Assignment:
Gather from the listing below each line that includes the word "computer", and copy it.

Entries supplied:
________
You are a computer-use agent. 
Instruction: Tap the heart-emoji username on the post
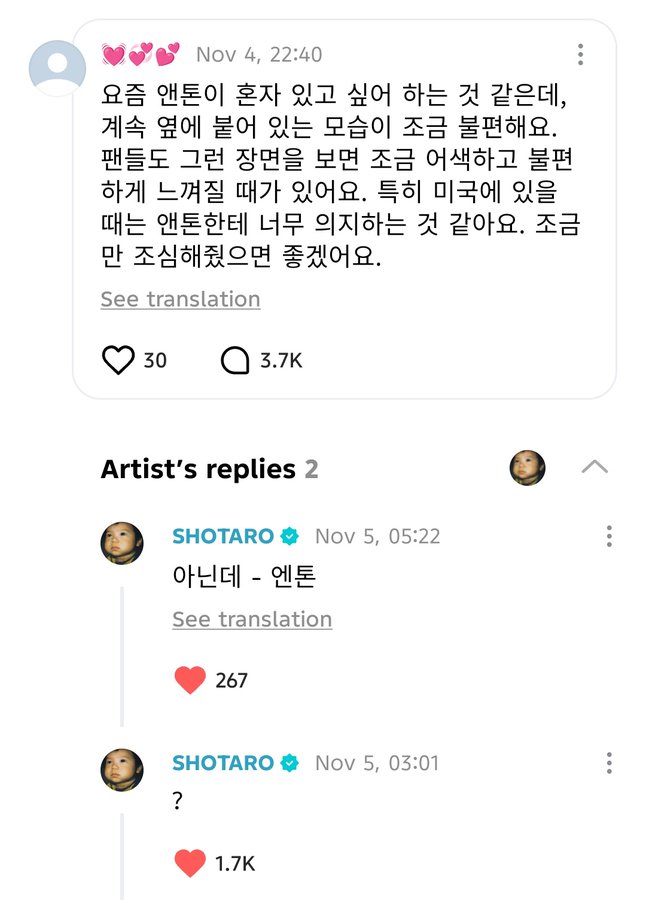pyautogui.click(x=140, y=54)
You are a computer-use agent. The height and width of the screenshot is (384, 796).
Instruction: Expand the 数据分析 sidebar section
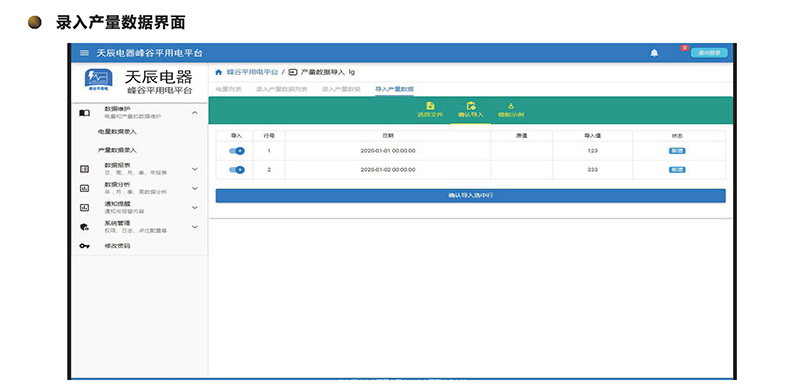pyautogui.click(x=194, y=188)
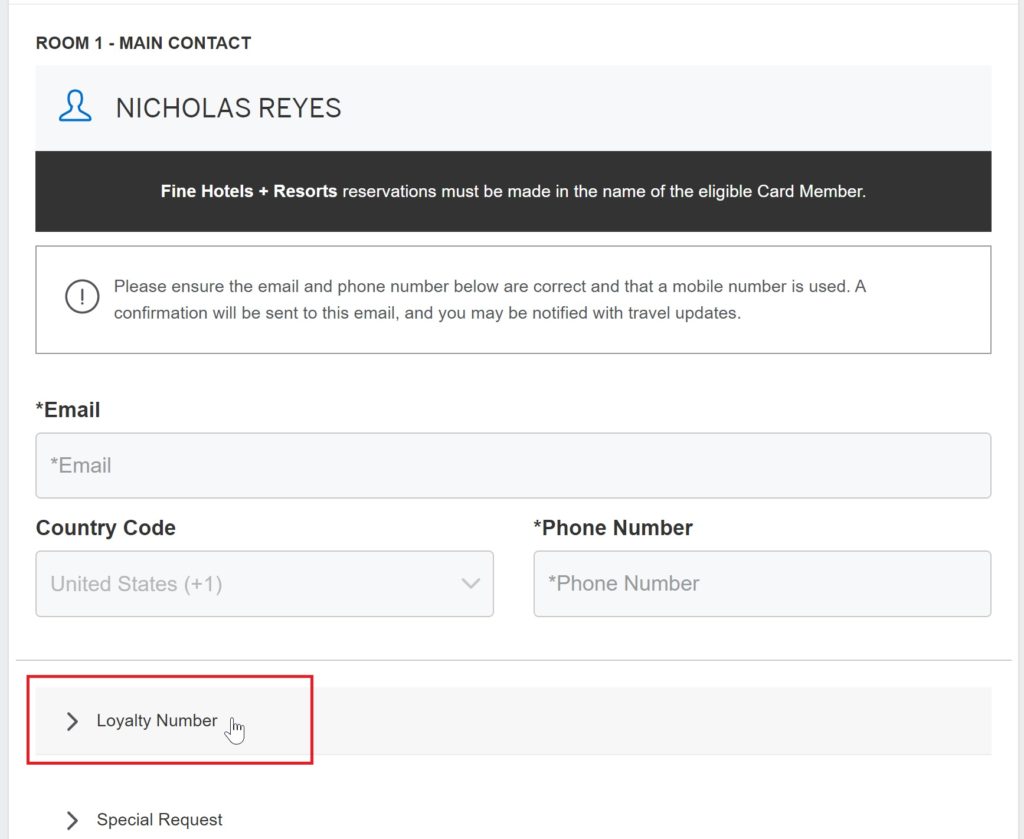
________
Result for this task:
You are a computer-use agent. 
You are a computer-use agent. The height and width of the screenshot is (384, 796).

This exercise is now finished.